700 junge Menschen vertiefen ihre Kenntnisse – Hilfsorganisationen präsentieren sich vor Ort

Rosenheim – 700 junge Menschen, davon 500 Schulsanitäterinnen und -sanitäter aus rund 70 bayerischen Schulen, vertieften in Rosenheim in 71 praxisnahen Workshops ihr Erste-Hilfe-Können. In seinem Grußwort betonte Staatsminister Joachim Herrmann die Bedeutung des sogenannten SSD-Praxistages: „Der Schulsanitätsdienst ist weit mehr als Erste Hilfe im Schulalltag. Ihr sammelt Erfahrungen, die man nicht theoretisch lernen kann.
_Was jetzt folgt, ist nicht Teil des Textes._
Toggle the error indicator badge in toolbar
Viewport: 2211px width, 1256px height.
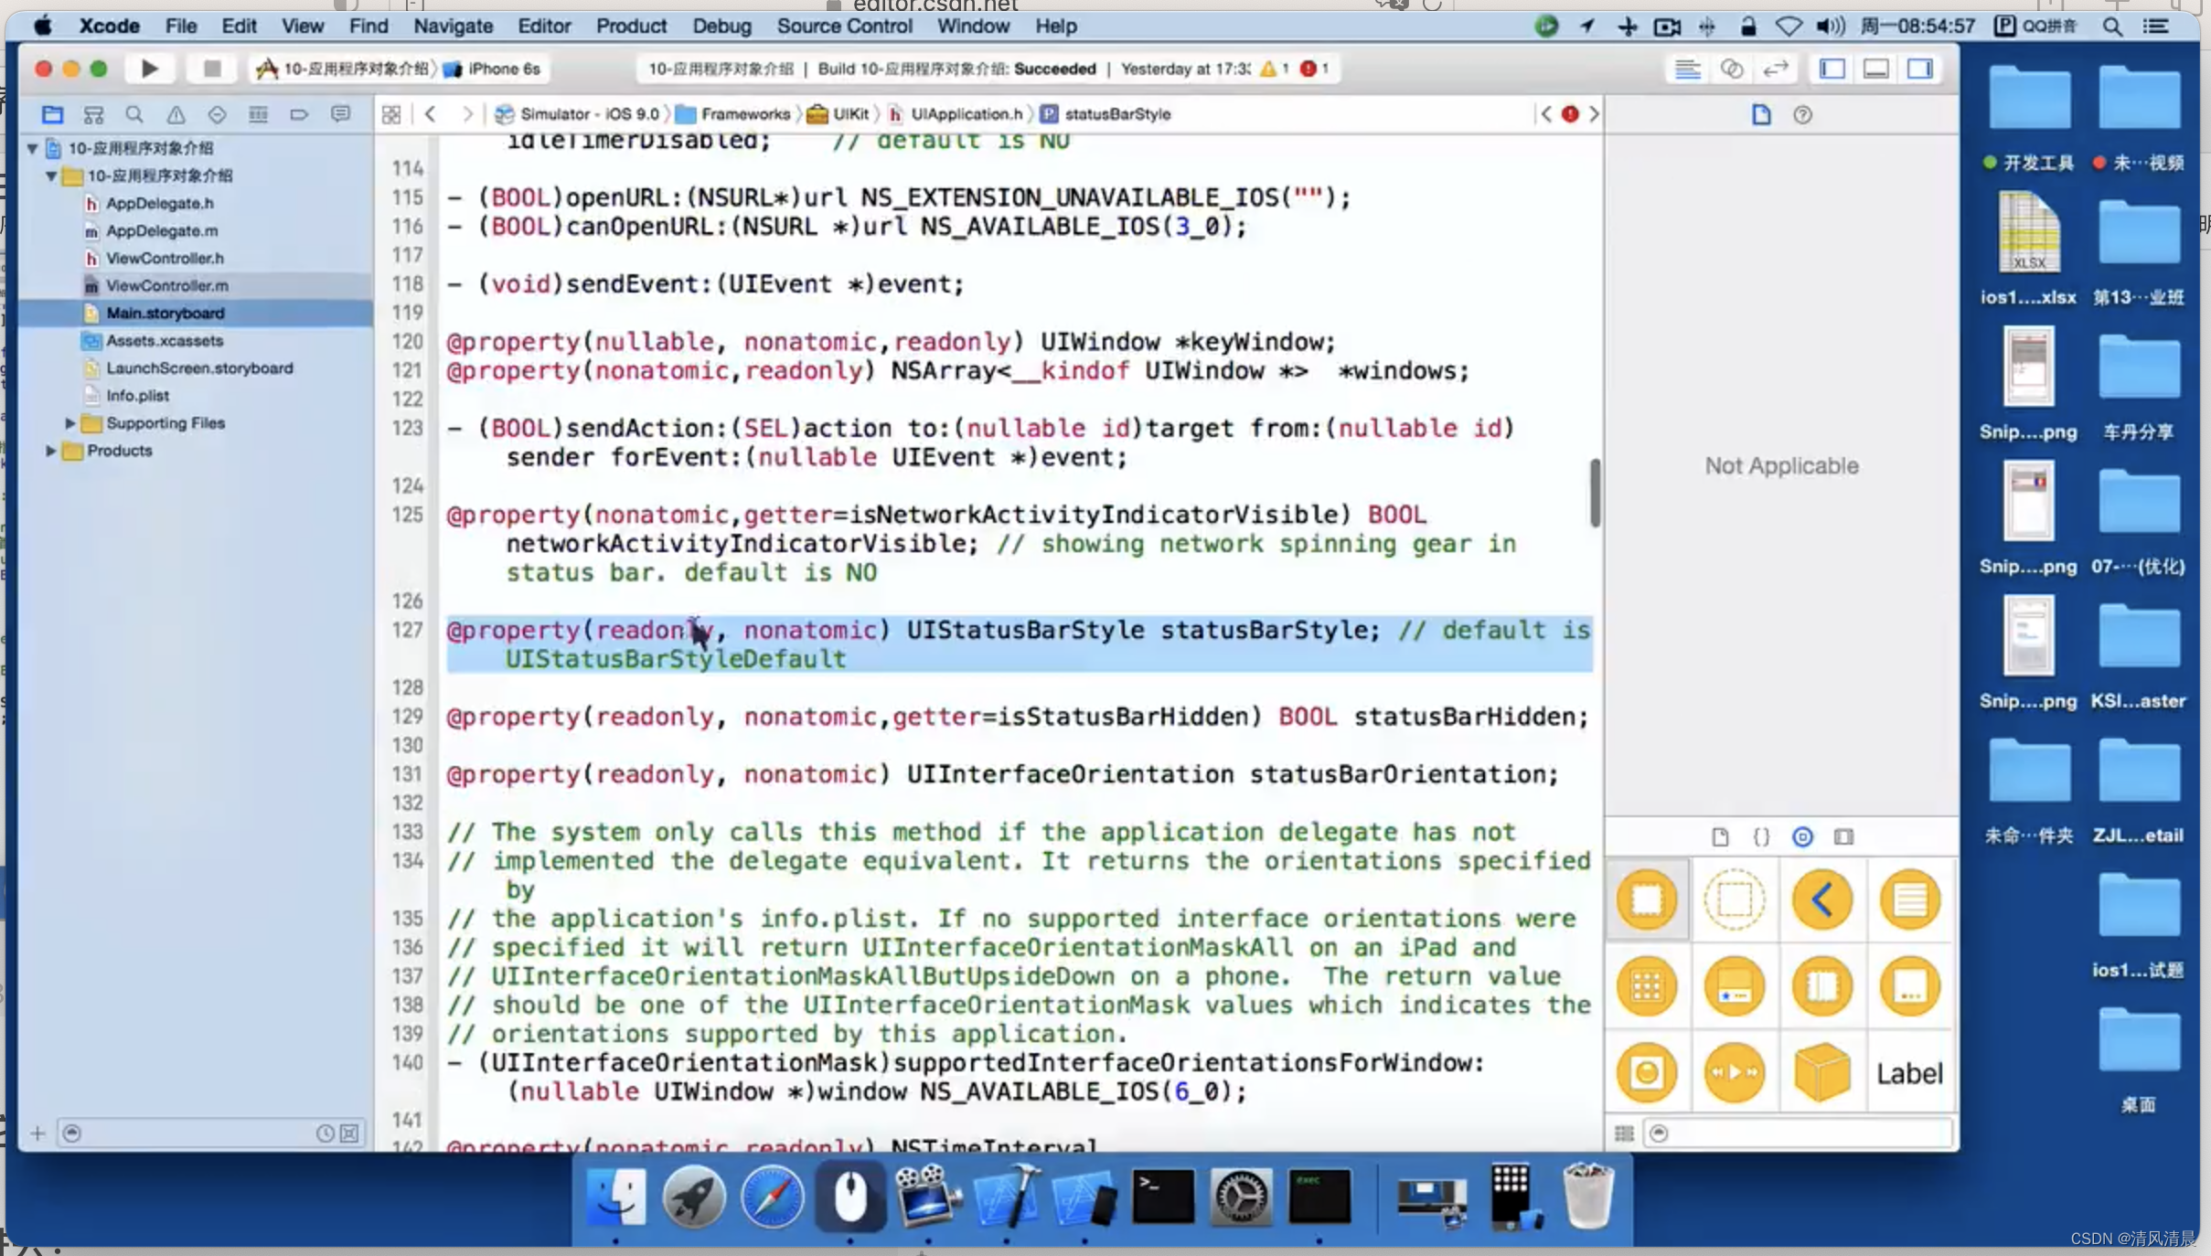[1308, 69]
Zusammenarbeit, Entscheidungsfähigkeit, Verlässlichkeit und der Umgang mit herausfordernden Situationen: Das sind Fähigkeiten, die dringend gebraucht werden.“

In 71 praktischen Workshops rund um die Erste Hilfe behandelten die jungen Menschen Verbrennungen, Knochenbrüche, starke Blutungen, führten die Herz-Lungen-Wiederbelebungen durch und vieles mehr. Erstmals gab es auch Workshops zur Berufsorientierung mit Einblicken in die Aufgaben von Notfallsanitätern und Ärzten. Ein mobiler Erste-Hilfe-Escape-Room des Österreichischen Roten Kreuzes war ebenfalls vor Ort. Auch am Rande des Praxistages gab es für die Teilnehmenden viel Neues zu entdecken: Rettungs- und Einsatzfahrzeuge aller Hilfsorganisationen waren vor Ort, außerdem die freiwillige Feuerwehr mit einem Drehleiterfahrzeug, das THW, zwei Motorradstaffeln, Boote, Drohnen, eine Rettungshundestaffel sowie der Wünschewagen. Die Psychosoziale Notfallversorgung (PSNV) nahm teil und erklärte den jungen Leuten, wie Betroffene, Angehörige, Ersthelfer und Einsatzkräfte nach akuten traumatischen Ereignissen wie Unfällen oder Katastrophen umgehend unterstützt werden.

Rund 40 unterschiedliche Referenten sowie etwa 100 Helfer gestalteten den Ablauf. Die Verpflegung übernahm in diesem Jahr erstmals die Schnell-Einsatz-Gruppe (SEG) des BRK, die vor allem bei Großeinsatzlagen für die Versorgung verantwortlich ist.